## GIVEN REQUEST A
Give the part of the records that opens with the line containing "Click the 398 kJ energy value" and closes with the line containing "click(38, 411)" as a Markdown table with the columns Row and Line, numbering each line and leaving out blank lines.

═════ QUOTED TEXT ═════

The average number of horses kept (or used) in a business is 16.7, but only 9.08 are owned by the business itself. Mixed breeds, Quarter Horses, and Thoroughbreds account for 52% of these horses. The average market value of total horses owned by a business is $58,536. Information was also obtained for related business assets, like land, buildings and equipment, as of December 31, 2002. As one might expect, land and buildings are, on average, the most valuable assets. Finally, business owners were asked to provide data related to revenues and expenses. The results obtained are summarized in Tables 5-1 and 5-2. Average estimates for each category of revenue and expense are reported.

Based on the above data, one could simply take the difference between average total revenues and average total expenses (i.e., $45,920) to be the average profits of a business, but this would not be right as in several instances businesses provided data for only revenues (or only expenses). The more correct approach would be to calculate profits of each business from the raw data (when profits can be meaningfully calculated) and then compute an average. With this latter approach, the estimate we get for annual profits is $70,840 per business.

═════ DATA ═════

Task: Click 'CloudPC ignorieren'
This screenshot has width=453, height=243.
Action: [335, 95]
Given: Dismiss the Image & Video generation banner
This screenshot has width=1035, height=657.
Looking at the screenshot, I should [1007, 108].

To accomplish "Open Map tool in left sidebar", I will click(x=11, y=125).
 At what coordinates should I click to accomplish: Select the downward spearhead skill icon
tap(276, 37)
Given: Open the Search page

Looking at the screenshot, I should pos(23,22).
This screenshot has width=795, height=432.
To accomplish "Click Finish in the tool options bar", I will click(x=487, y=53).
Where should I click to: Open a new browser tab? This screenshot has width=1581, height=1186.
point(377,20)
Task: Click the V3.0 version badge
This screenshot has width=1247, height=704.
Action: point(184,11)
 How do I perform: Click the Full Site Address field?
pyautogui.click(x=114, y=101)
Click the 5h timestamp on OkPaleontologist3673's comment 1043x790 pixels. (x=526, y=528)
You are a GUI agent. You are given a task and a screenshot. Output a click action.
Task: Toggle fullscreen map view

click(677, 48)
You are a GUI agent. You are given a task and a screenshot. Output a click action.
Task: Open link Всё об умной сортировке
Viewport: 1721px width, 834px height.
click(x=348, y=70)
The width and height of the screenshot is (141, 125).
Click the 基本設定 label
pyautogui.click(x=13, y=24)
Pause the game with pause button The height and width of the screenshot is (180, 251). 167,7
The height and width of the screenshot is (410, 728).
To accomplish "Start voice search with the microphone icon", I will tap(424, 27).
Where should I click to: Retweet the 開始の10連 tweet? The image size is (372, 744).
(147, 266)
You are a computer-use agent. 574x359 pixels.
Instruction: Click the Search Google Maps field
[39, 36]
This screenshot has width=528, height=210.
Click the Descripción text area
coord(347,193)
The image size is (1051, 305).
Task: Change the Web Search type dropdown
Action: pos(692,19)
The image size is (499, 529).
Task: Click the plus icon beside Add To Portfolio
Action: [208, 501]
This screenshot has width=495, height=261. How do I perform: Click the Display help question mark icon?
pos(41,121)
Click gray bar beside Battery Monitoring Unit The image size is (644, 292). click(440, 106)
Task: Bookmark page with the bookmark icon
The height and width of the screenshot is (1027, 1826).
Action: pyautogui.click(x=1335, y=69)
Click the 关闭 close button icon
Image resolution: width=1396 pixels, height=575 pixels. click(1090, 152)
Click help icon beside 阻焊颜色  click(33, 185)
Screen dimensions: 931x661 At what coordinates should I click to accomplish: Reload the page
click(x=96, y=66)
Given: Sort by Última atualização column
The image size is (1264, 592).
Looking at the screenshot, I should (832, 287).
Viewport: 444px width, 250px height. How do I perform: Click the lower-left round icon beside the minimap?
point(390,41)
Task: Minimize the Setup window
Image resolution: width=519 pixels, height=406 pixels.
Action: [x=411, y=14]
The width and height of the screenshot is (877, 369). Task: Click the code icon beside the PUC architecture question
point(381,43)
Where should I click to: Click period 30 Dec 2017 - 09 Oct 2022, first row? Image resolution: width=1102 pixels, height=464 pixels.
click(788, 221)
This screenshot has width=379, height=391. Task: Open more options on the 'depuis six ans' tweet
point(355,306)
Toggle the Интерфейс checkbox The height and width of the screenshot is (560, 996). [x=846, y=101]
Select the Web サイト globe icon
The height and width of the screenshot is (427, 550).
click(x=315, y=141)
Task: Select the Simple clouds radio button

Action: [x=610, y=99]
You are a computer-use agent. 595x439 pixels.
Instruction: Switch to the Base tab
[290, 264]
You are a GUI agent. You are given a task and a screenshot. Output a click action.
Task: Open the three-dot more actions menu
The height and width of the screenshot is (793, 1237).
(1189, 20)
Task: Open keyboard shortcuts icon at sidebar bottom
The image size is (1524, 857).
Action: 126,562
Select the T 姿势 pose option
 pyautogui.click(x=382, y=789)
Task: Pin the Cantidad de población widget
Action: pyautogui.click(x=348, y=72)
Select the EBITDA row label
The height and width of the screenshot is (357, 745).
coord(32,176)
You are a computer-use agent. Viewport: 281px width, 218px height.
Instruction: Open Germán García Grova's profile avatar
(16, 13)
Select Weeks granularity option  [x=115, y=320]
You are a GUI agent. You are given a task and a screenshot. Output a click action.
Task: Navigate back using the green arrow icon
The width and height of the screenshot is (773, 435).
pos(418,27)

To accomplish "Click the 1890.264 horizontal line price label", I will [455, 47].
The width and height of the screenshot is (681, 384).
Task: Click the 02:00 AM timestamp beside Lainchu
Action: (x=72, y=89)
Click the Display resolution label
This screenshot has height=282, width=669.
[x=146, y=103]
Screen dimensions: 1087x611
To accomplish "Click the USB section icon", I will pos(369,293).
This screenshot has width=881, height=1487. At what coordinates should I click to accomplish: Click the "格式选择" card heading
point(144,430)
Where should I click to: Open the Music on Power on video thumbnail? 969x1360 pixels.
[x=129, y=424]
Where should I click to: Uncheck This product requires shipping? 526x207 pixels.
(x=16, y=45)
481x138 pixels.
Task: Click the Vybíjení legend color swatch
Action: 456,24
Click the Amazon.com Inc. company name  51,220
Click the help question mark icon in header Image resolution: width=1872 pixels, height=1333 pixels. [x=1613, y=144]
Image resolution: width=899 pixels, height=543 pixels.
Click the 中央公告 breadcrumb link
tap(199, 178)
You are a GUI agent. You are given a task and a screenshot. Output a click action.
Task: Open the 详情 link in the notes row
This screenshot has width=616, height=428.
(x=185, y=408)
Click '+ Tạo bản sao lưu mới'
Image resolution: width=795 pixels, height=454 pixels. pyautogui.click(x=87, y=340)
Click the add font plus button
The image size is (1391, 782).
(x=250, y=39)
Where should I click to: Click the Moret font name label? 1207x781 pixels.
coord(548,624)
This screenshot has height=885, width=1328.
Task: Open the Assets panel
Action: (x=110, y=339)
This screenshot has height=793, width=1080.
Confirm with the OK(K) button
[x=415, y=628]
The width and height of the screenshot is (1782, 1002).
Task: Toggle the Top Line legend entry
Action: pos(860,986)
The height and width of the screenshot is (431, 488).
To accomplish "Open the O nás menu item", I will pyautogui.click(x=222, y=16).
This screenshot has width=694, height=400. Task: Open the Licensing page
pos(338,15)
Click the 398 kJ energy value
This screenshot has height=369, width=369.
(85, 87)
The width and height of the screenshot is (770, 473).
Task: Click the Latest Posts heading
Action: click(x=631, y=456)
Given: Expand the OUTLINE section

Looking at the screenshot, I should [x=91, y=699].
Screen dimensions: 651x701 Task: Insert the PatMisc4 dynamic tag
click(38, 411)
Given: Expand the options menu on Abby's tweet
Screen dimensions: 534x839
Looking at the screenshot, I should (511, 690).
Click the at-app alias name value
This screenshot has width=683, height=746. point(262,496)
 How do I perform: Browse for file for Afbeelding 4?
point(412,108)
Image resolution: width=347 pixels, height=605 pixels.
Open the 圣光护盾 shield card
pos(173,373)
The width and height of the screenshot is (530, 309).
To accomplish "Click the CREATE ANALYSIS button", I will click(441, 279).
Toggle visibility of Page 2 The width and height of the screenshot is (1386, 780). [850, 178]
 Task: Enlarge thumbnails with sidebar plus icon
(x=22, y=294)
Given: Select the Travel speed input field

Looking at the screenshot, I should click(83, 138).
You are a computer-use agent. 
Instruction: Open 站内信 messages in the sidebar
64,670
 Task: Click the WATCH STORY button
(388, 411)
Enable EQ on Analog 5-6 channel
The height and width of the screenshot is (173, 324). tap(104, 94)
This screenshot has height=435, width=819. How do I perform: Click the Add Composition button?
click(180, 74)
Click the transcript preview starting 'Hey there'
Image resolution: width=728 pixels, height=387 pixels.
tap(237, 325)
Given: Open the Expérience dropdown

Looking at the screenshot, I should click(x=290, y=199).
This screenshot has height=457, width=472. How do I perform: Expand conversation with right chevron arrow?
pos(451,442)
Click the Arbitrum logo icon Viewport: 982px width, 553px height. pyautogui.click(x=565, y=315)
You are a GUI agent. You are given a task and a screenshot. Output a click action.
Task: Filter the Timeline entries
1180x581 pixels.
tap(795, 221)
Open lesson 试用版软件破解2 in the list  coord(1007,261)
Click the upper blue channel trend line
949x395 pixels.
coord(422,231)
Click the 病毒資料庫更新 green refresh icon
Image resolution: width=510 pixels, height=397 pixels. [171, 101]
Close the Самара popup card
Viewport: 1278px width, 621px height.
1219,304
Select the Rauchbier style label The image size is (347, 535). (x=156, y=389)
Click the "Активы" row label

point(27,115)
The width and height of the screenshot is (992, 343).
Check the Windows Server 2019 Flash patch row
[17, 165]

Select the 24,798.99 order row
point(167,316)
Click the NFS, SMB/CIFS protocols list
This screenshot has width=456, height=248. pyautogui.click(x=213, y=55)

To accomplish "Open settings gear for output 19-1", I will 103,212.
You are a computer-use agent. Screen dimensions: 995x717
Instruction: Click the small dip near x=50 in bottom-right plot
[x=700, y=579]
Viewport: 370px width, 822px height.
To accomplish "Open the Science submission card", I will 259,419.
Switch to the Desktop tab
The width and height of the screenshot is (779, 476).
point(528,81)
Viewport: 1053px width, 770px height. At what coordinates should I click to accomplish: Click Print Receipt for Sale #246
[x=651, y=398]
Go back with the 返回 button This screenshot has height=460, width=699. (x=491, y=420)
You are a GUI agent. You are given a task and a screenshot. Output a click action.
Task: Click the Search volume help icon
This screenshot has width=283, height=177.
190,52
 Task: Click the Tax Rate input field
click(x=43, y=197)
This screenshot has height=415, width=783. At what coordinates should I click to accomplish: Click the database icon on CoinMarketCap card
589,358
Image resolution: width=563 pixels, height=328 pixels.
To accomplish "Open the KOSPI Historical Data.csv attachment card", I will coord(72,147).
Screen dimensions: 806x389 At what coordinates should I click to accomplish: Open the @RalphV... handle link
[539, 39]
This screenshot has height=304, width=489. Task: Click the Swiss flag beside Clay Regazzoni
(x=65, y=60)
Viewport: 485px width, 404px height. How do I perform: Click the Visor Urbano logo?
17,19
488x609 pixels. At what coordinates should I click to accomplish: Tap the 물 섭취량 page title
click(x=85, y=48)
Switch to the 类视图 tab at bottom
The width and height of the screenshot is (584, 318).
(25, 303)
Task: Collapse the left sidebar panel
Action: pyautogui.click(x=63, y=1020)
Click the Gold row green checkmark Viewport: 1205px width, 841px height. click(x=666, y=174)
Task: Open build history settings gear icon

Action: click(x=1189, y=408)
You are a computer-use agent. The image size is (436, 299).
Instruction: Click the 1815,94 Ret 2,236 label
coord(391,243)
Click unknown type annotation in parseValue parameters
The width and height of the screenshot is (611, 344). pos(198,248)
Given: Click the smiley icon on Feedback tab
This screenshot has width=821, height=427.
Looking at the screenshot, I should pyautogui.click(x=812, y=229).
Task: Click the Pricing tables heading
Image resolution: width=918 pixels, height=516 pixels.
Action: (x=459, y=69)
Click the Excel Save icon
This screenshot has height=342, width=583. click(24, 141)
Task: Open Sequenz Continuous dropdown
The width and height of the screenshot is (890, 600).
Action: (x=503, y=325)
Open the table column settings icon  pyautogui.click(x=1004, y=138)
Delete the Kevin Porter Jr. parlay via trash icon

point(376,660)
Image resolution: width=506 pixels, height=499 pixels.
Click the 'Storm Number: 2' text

═════

## GIVEN REQUEST B
According to the text on horse businesses, what is the estimated annual profit per business when profits are calculated for each business from the raw data?

## EXERCISE OUTPUT A
| Row | Line |
|---|---|
| 1 | Click the 398 kJ energy value |
| 2 | This screenshot has height=369, width=369. |
| 3 | (85, 87) |
| 4 | The width and height of the screenshot is (770, 473). |
| 5 | Task: Click the Latest Posts heading |
| 6 | Action: click(x=631, y=456) |
| 7 | Given: Expand the OUTLINE section |
| 8 | Looking at the screenshot, I should [x=91, y=699]. |
| 9 | Screen dimensions: 651x701 Task: Insert the PatMisc4 dynamic tag |
| 10 | click(38, 411) |

## EXERCISE OUTPUT B
$70,840 per business.